:: SHORT PROBLEM ::
Copy the records from the line containing "Viewport: 960px width, 445px height." through the line containing "Action: [x=947, y=32]", reproducing each line unchanged.

:: DATA FOR PROCESSING ::
——————

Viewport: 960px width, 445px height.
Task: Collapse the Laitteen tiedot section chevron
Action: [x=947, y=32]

——————

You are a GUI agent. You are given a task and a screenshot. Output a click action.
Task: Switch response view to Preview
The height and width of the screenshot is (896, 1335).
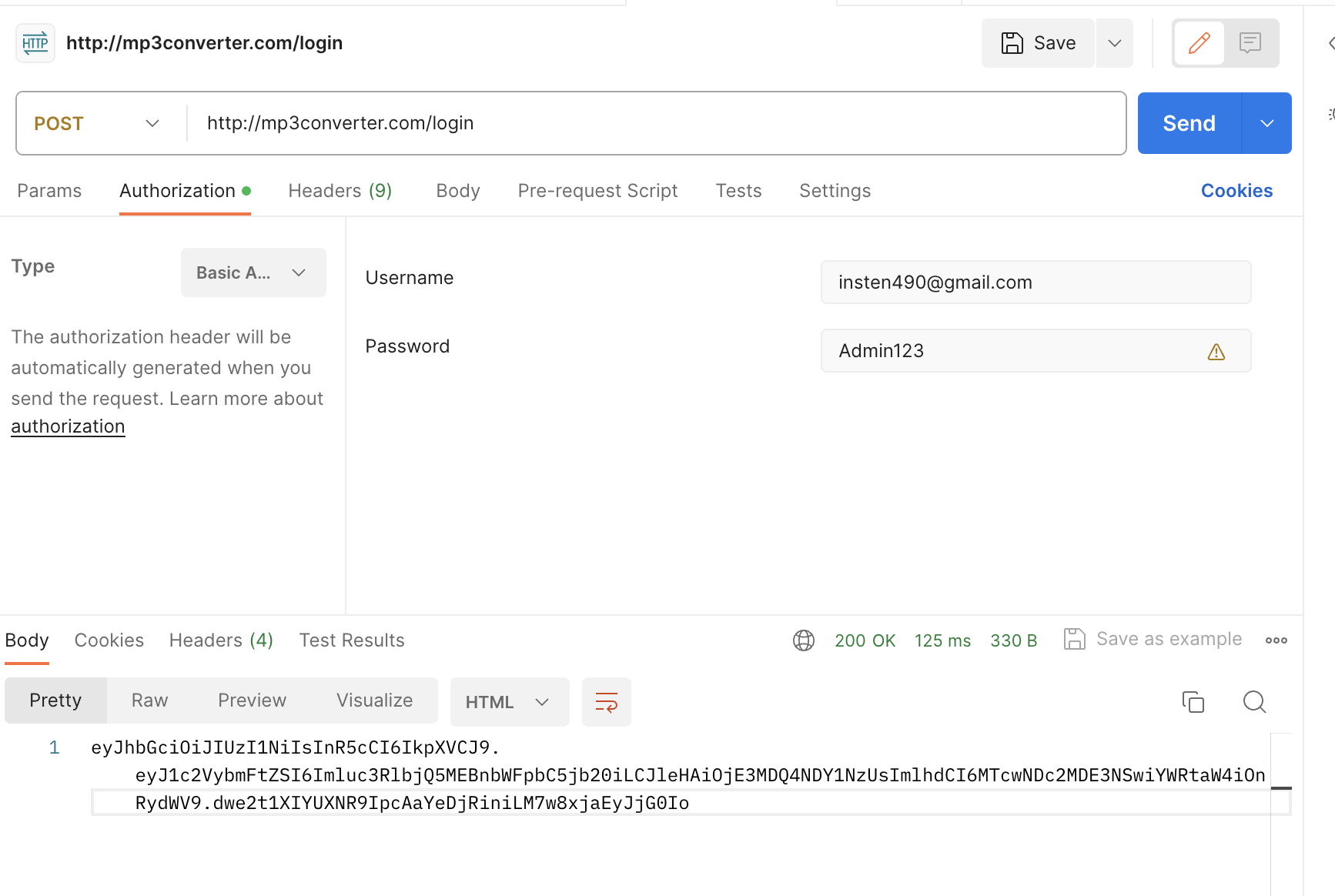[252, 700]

——————

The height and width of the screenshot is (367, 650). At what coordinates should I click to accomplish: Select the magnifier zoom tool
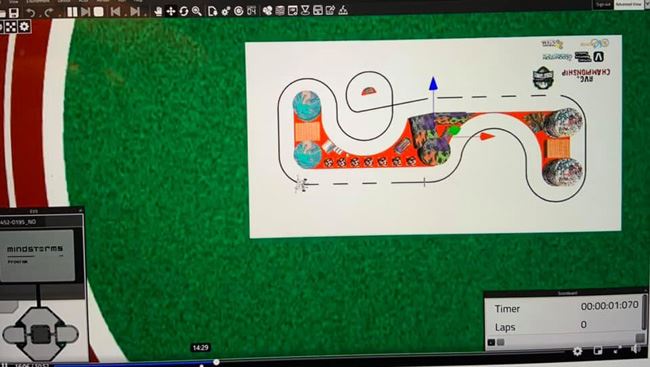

——————

:: ANSWER TO THIS PROBLEM ::
Viewport: 960px width, 445px height.
Task: Collapse the Laitteen tiedot section chevron
Action: [x=947, y=32]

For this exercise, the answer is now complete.